→ WHAT TO PRODUCE:
With the pictures removed, retype the lines from the one holding "Task: Click the Menu Items hamburger icon" through the end of the records, exactly as written.

(ENTRIES SUPPLIED)

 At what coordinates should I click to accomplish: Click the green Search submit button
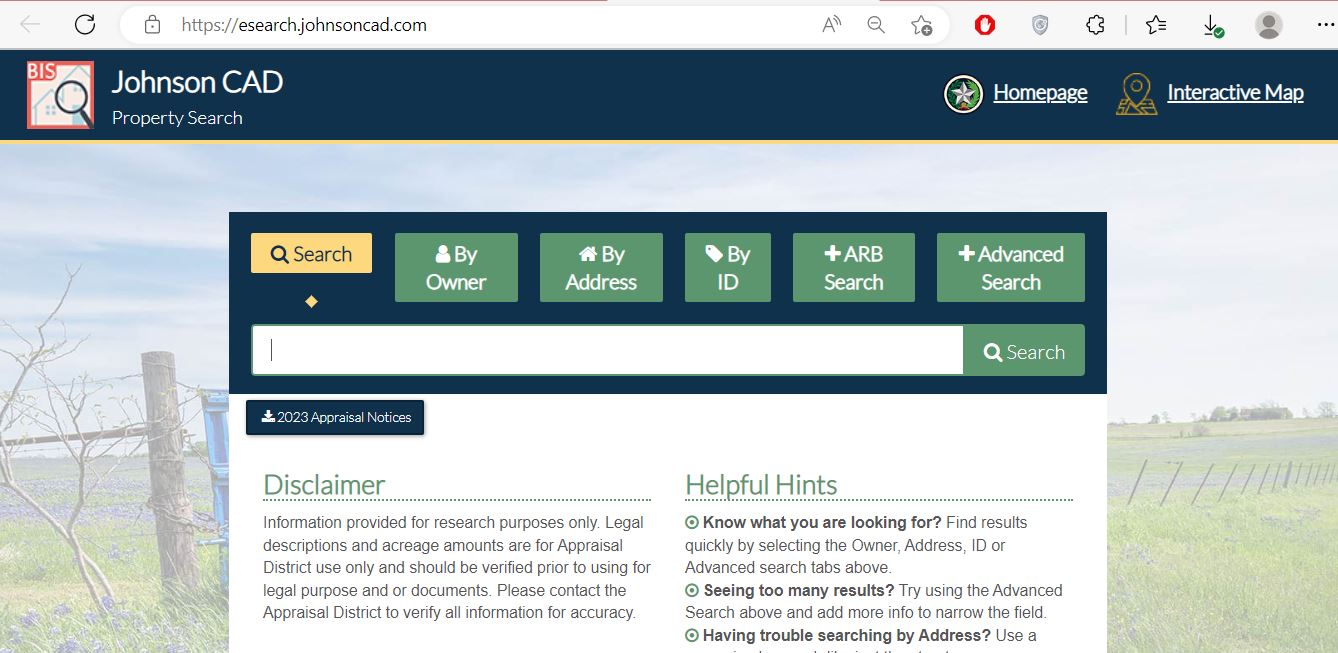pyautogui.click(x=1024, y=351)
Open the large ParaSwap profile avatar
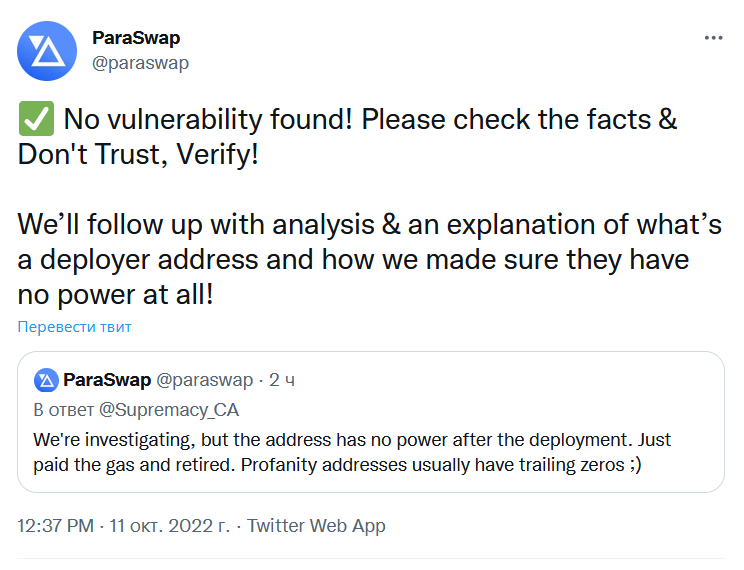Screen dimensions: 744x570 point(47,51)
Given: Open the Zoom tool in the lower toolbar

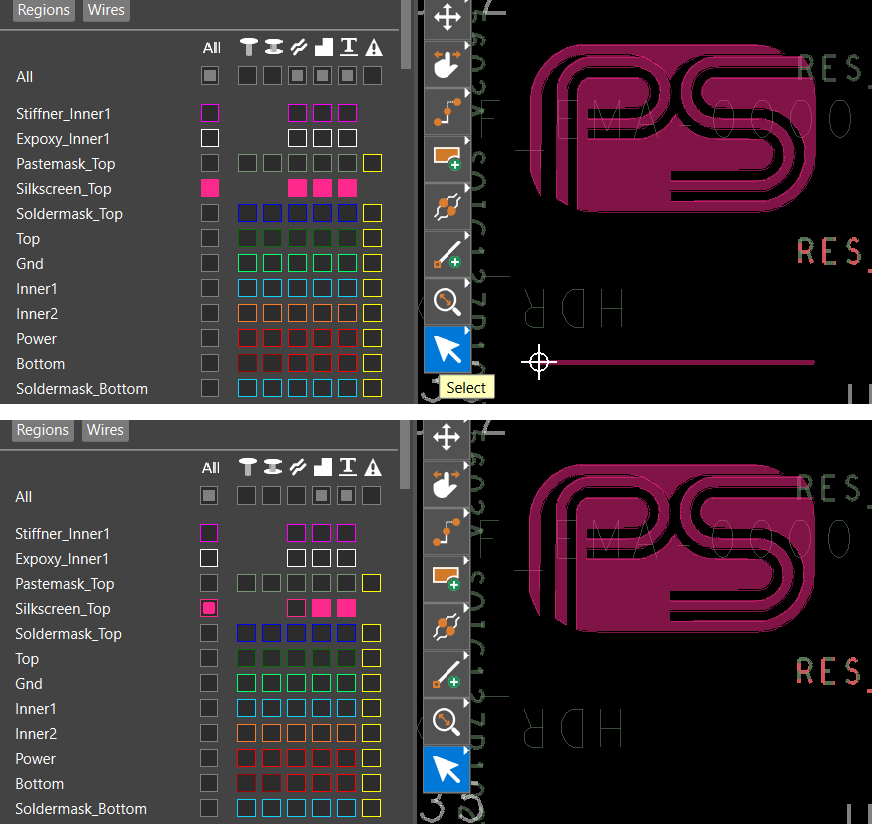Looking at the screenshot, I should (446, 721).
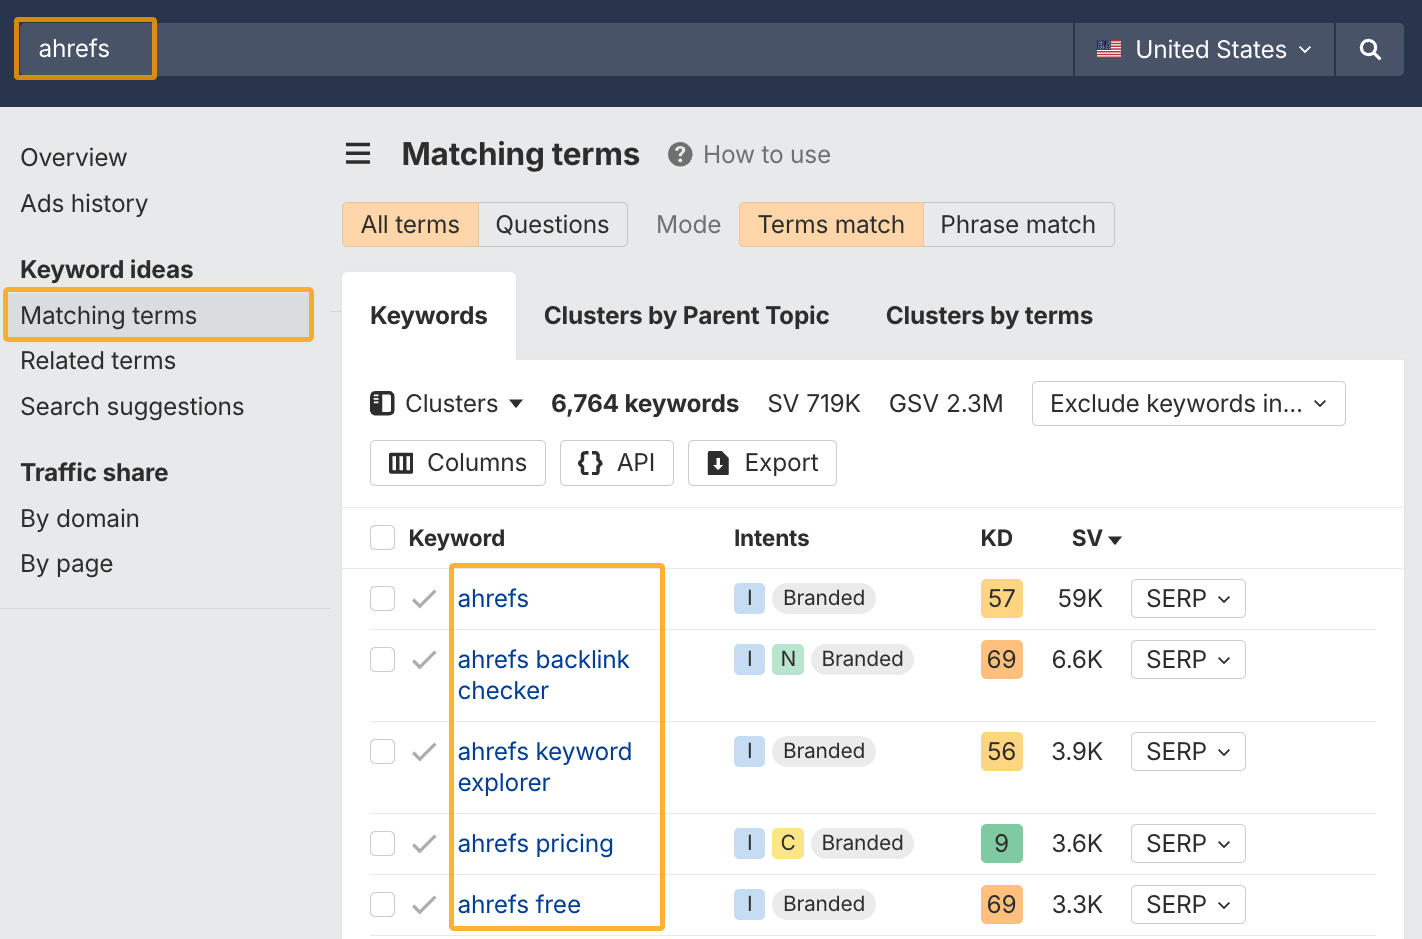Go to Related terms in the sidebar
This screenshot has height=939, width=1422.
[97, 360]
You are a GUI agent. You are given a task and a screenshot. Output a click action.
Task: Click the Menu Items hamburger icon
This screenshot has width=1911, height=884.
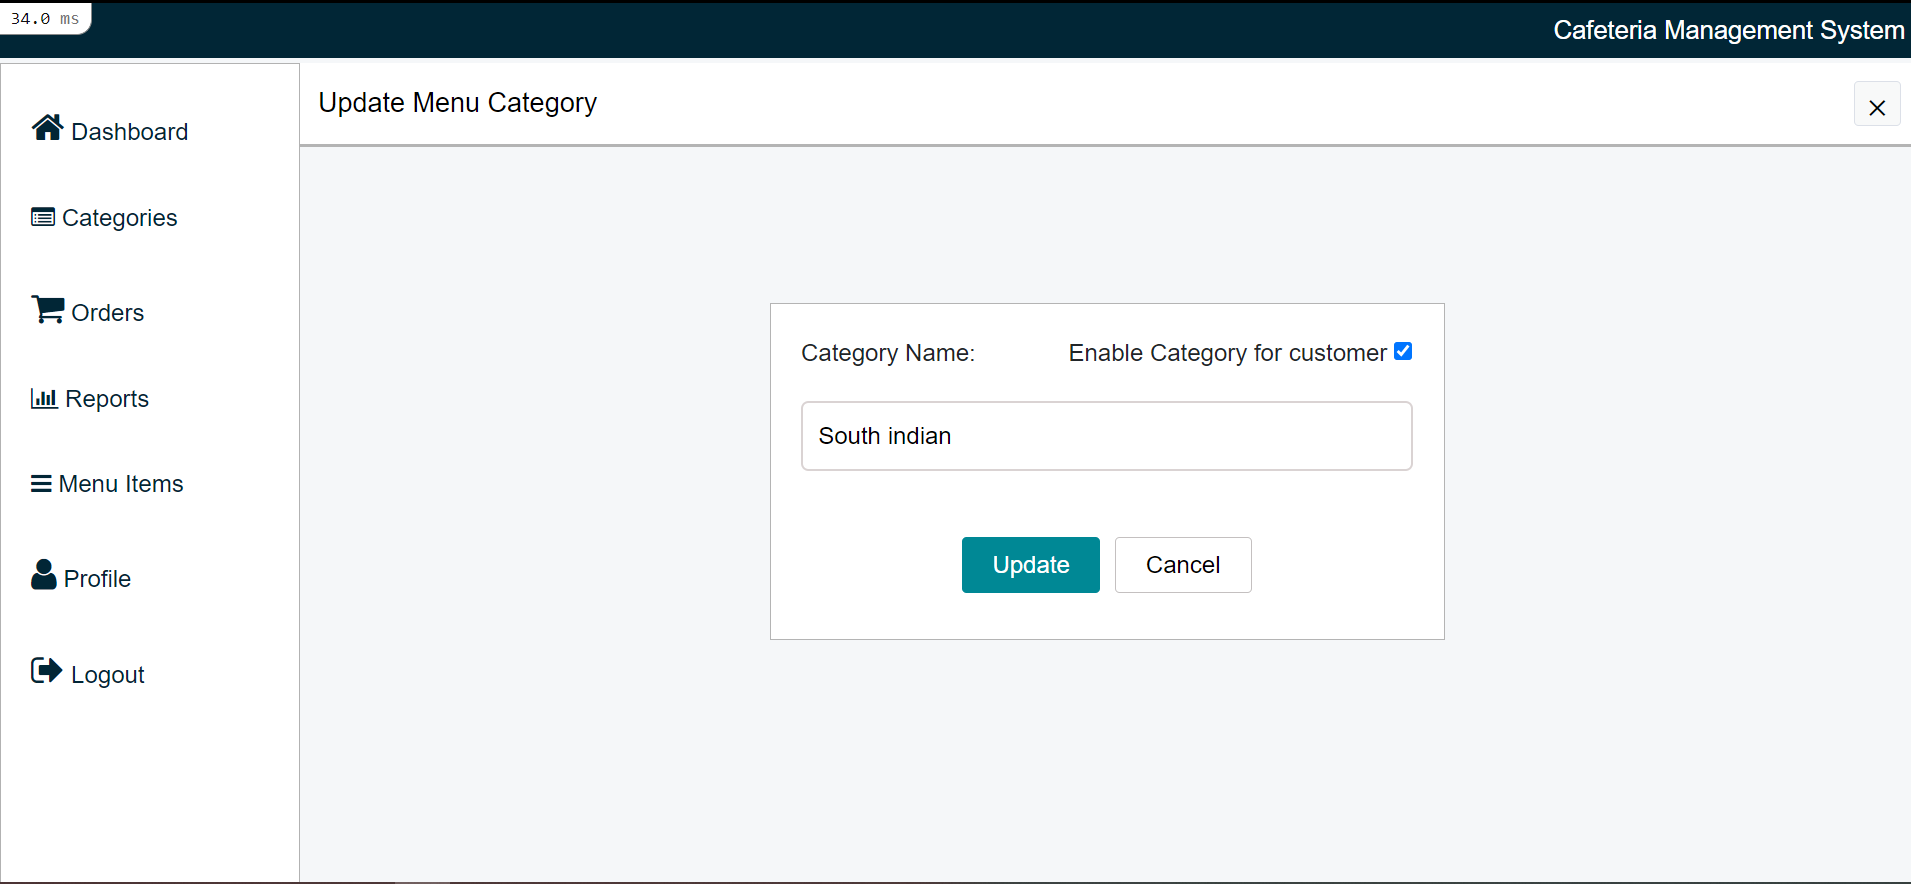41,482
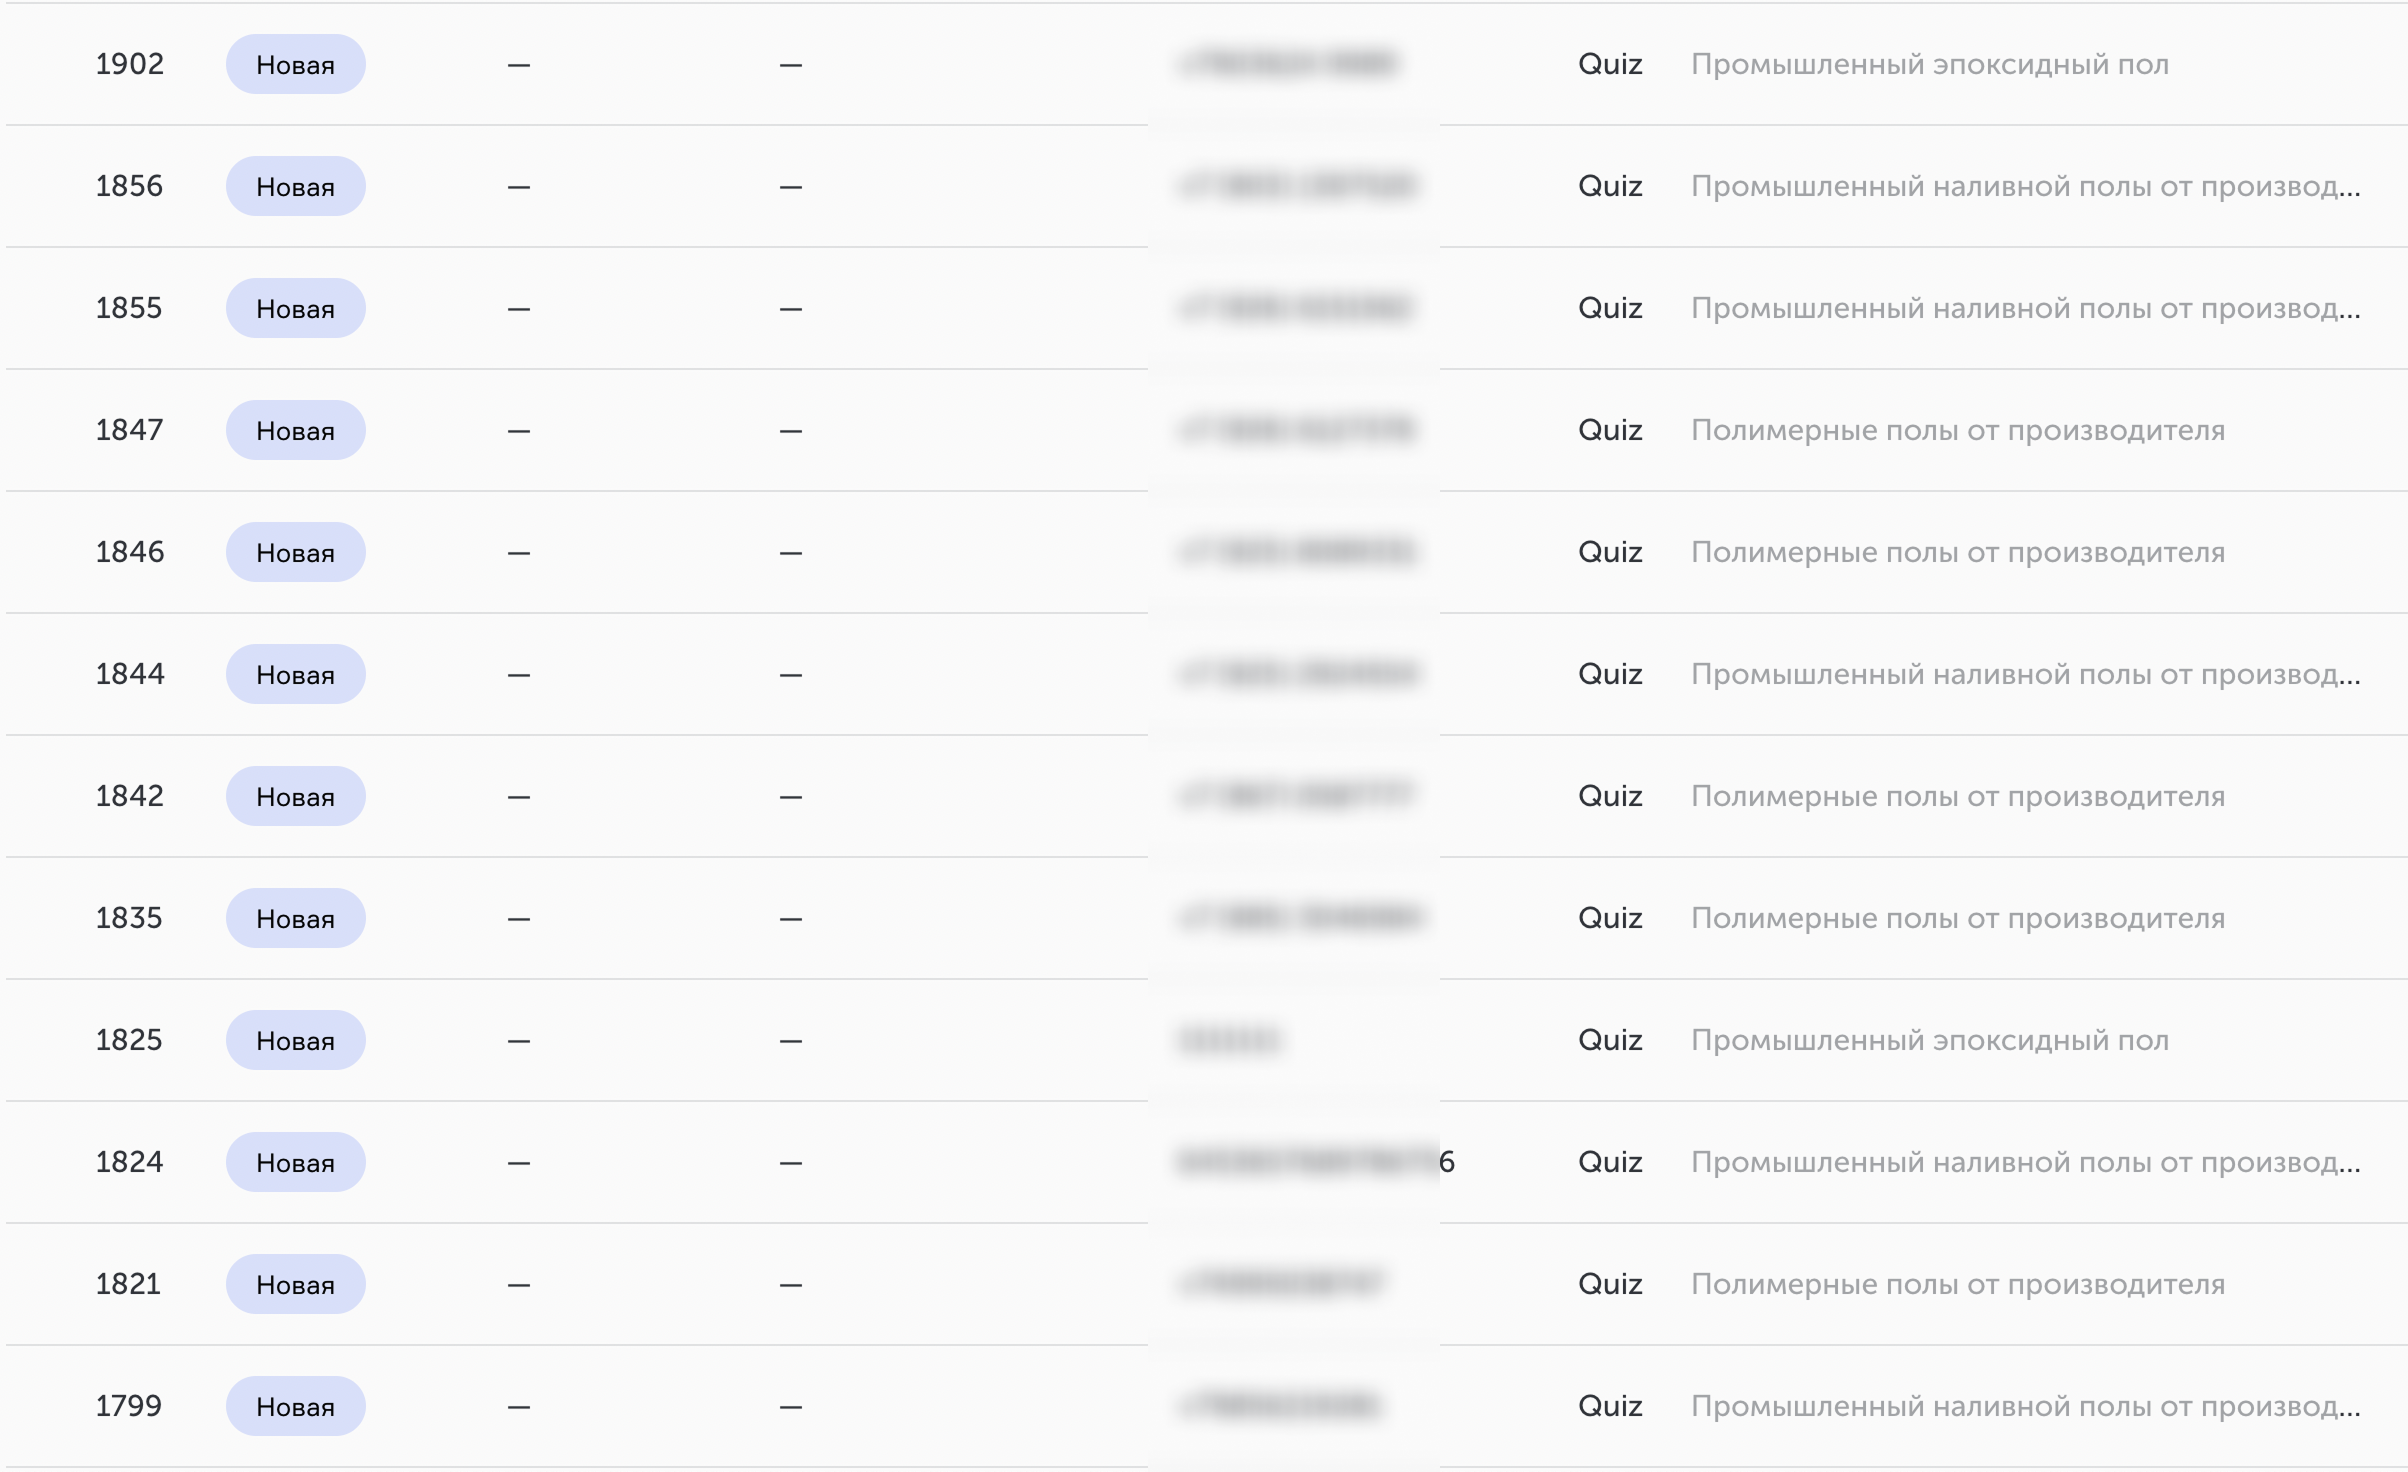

(End ENTRIES SUPPLIED)

→ REPLY TO THE TASK:
Task: Click the Menu Items hamburger icon
This screenshot has width=1911, height=884.
41,482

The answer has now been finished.